The announcements serve as SAP AGs response to Oracle Corp., which launched a combined company Tuesday that includes the assets of PeopleSoft Inc. and J.D. Edwards & Co., another software company that PeopleSoft acquired in 2003.
After an intense, 18-month-long battle to acquire PeopleSoft, Oracle succeeded in its plan earlier this month, finally gaining control of PeopleSoft to become the worlds second largest applications provider, behind SAP.
With the acquisition of TomorrowNow Inc., a third-party maintenance provider for PeopleSoft applications, SAP now has a viable alternative to offer PeopleSoft and JDE customers besides eventually migrating to an Oracle-based application suite and infrastructure platform.
To help PeopleSoft and JDE customers decide, SAP on Wednesday announced its Safe Harbor migration program.
Aimed primarily at customers who already have an SAP implementation—for the most part either at corporate headquarters with a JDE manufacturing implementation, or using SAP financials with PeopleSoft human resources implementation—the program provides a discounted migration plan, allowing users to maintain their current PeopleSoft and JDE application support while migrating to mySAP ERP.
As part of the program, SAP is offering a 75 percent credit toward mySAP ERP (based on the cost of a users initial PeopleSoft or JDE implementation), the NetWeaver integration platform that provides adaptors for PeopleSoft and JDE, and ongoing maintenance and software support priced at 17 percent of the initial PeopleSoft or JDE implementation, annually.
To clear up any confusion over pricing, SAP executive Shai Agassi gave an example Wednesday during a media and analyst call of a company that initially spent $1 million on a PeopleSoft implementation.

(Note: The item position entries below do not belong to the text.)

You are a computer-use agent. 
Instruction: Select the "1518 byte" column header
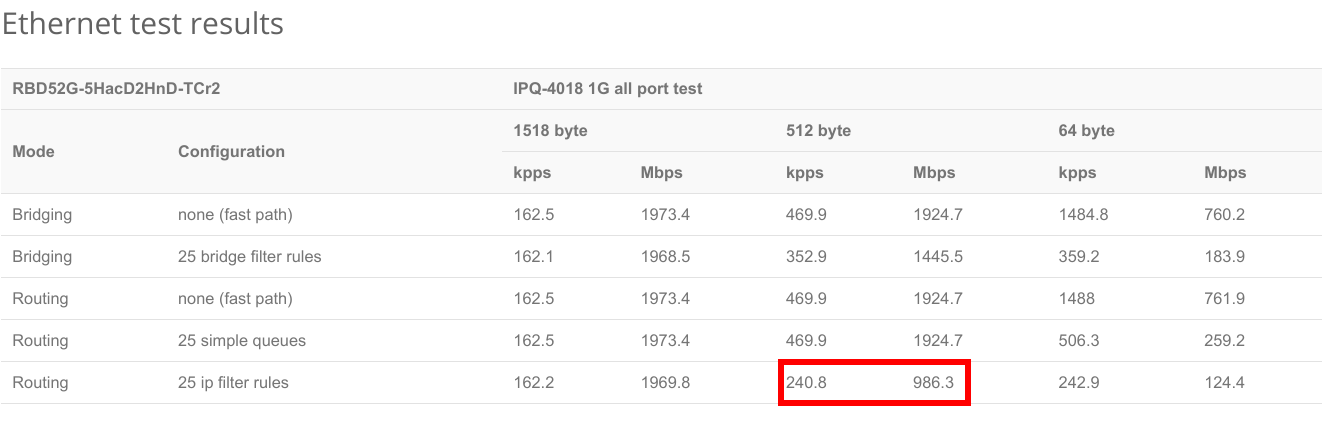pyautogui.click(x=550, y=131)
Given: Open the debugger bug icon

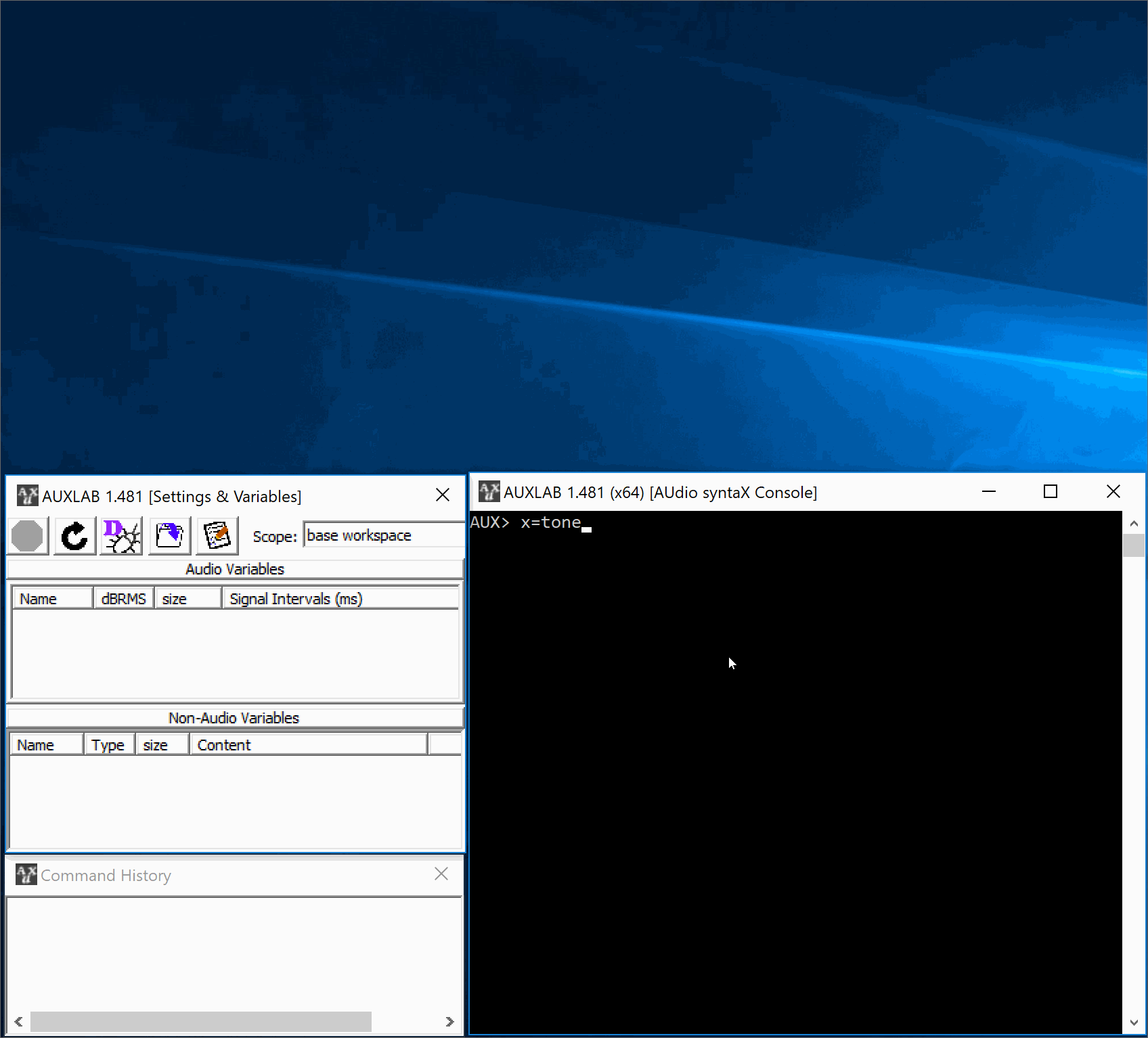Looking at the screenshot, I should (122, 536).
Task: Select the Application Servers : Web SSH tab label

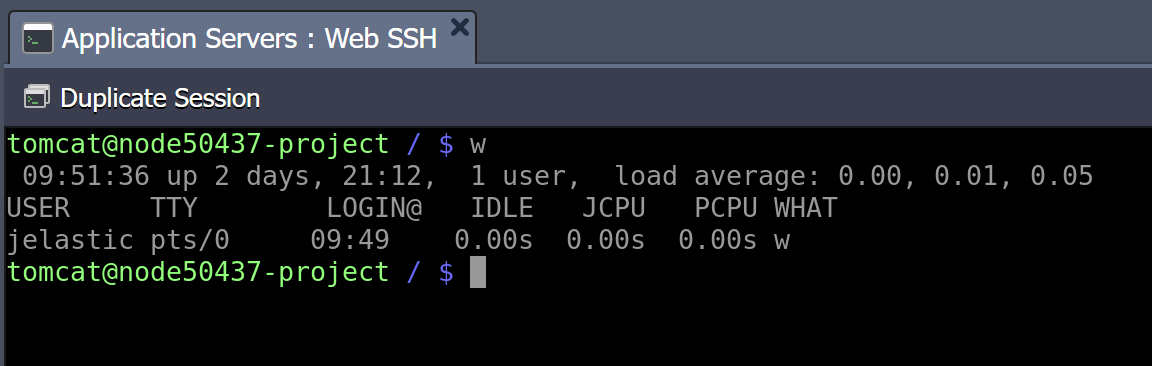Action: [249, 38]
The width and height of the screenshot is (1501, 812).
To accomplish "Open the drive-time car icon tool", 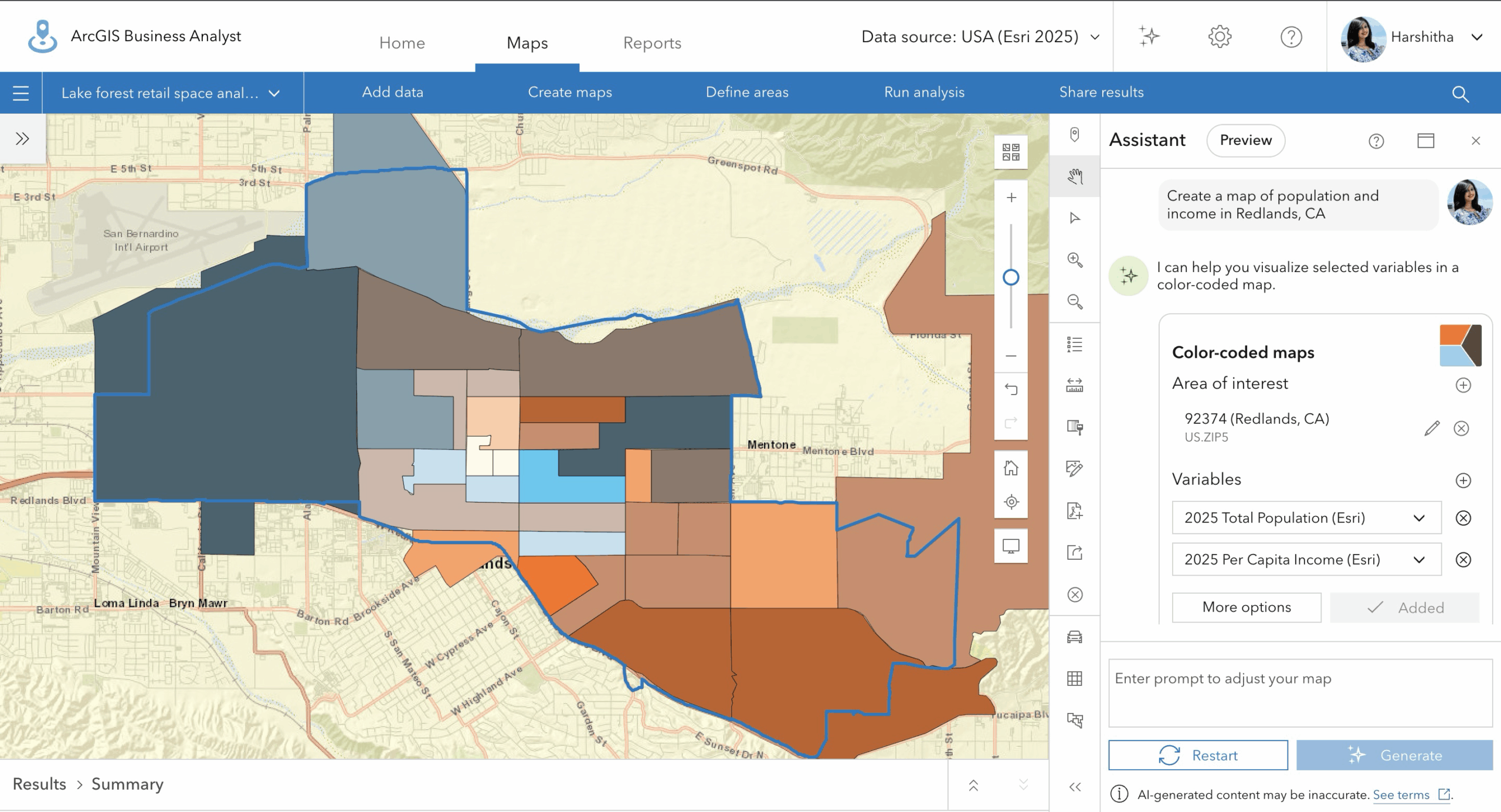I will (x=1074, y=637).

Under the Safe Harbor program, the company would be given a $750,000 credit toward mySAP ERP, pay $250,000 additional for the application suite, and pay 17 percent of the total $1 million fee for annual maintenance.
The support package, which would be administered by TomorrowNow as long as a PeopleSoft or JDE application is involved, includes bug fixes and patches, as well as regulatory and compliance updates for PeopleSofts current software. It does not include the next iterations of PeopleSofts suites, which Oracle committed to developing and delivering in 2005.

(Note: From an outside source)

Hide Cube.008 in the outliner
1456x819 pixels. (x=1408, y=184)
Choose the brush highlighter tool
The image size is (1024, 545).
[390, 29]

Oracle, of Redwood Shores, Calif., also committed to supporting PeopleSoft applications until 2013. SAP did not provide a hard-stop support date for those same applications under the Safe Harbor program, but said it would provide an equivalent level of support that is currently offered to its R/3 users who have enjoyed 25 years of ongoing maintenance.

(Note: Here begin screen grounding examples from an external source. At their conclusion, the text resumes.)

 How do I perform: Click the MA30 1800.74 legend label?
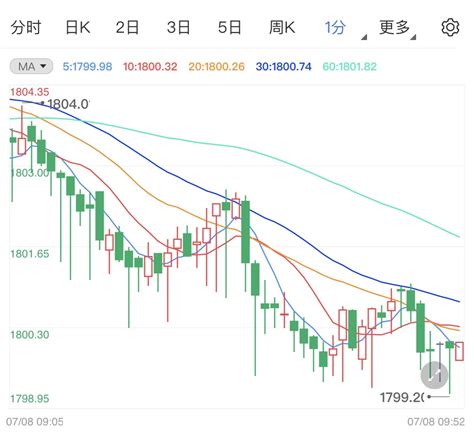point(284,67)
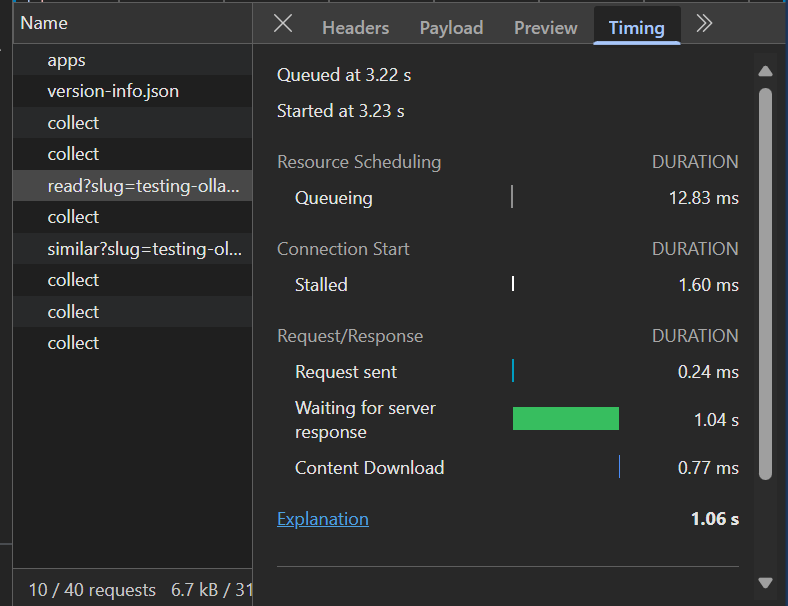Select the read?slug=testing-olla request
This screenshot has height=606, width=788.
tap(143, 186)
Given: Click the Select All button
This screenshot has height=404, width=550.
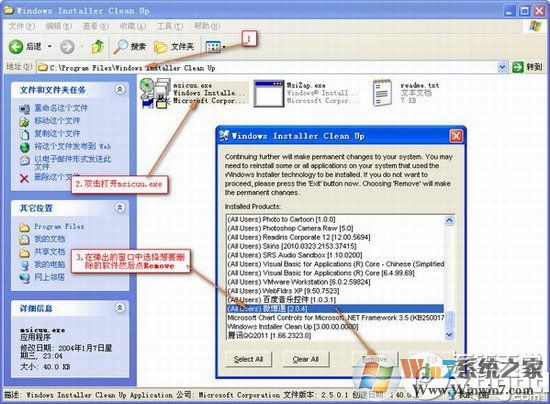Looking at the screenshot, I should pos(248,359).
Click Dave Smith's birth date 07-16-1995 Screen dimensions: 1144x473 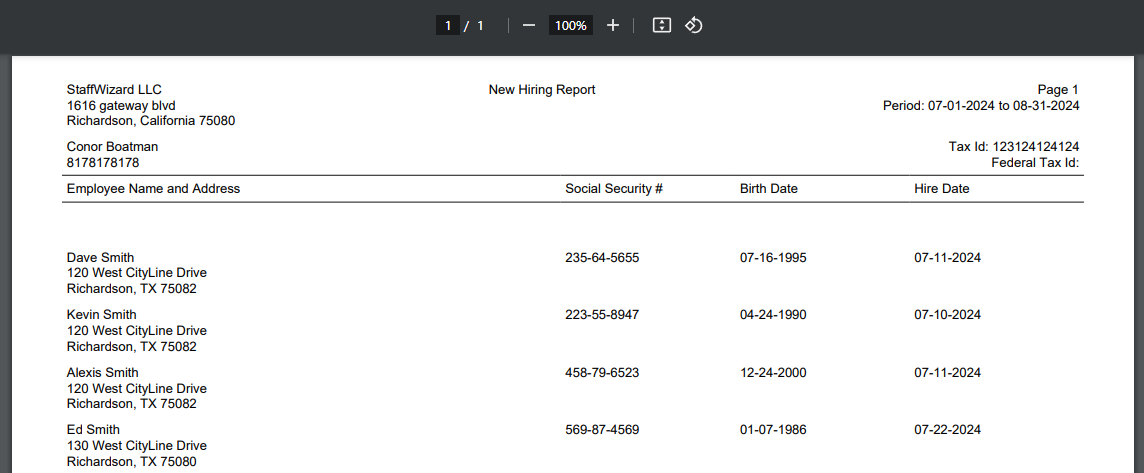pyautogui.click(x=773, y=257)
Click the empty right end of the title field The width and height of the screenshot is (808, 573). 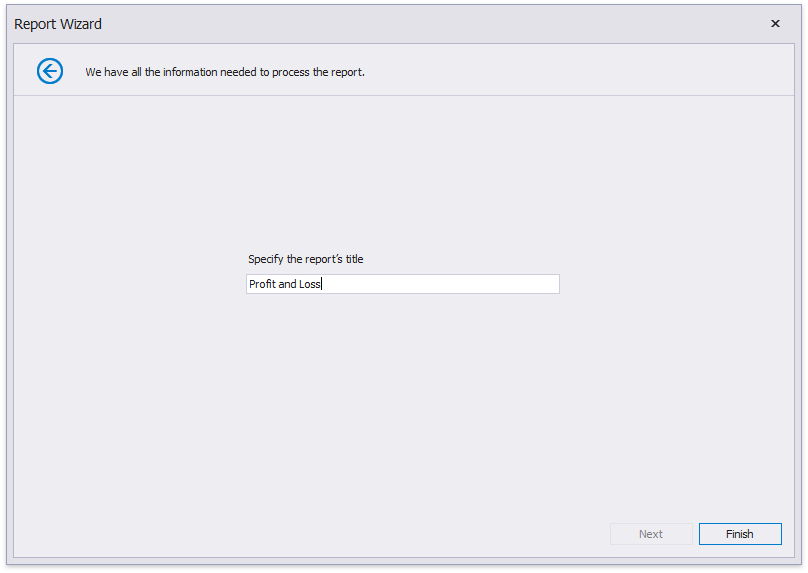coord(480,284)
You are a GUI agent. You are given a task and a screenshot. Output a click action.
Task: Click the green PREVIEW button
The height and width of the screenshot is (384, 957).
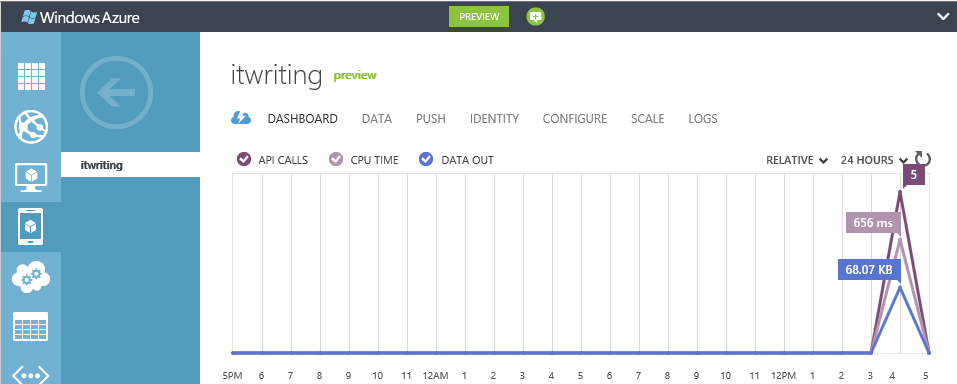[479, 16]
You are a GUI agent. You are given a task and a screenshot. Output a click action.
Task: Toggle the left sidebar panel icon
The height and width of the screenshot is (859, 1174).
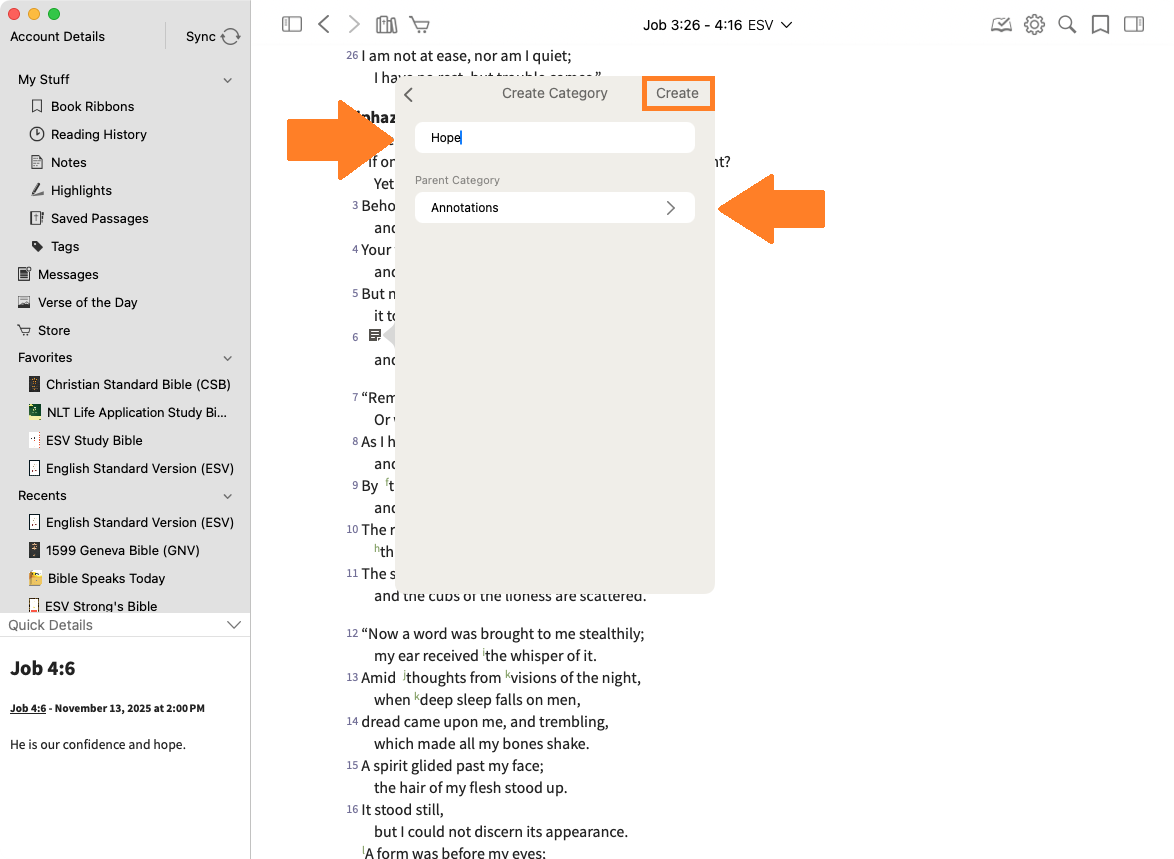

TomorrowNow, based in Pleasanton, Calif.—PeopleSofts former home base—boasts about 100 customers who have offloaded their PeopleSoft maintenance at a significant discount, including the likes of Lockheed Martin, Circuit City and Coors. While PeopleSoft charged about 20 percent for standard annual maintenance, TomorrowNow charged 10 percent for a similar service.
Under SAP and the Safe Harbor program, TomorrowNow will continue to offer maintenance and support at a 10 percent annual fee for users who want to park their systems—and put off the decision to stick with Oracle, swap sides to the SAP camp, or make alternative plans.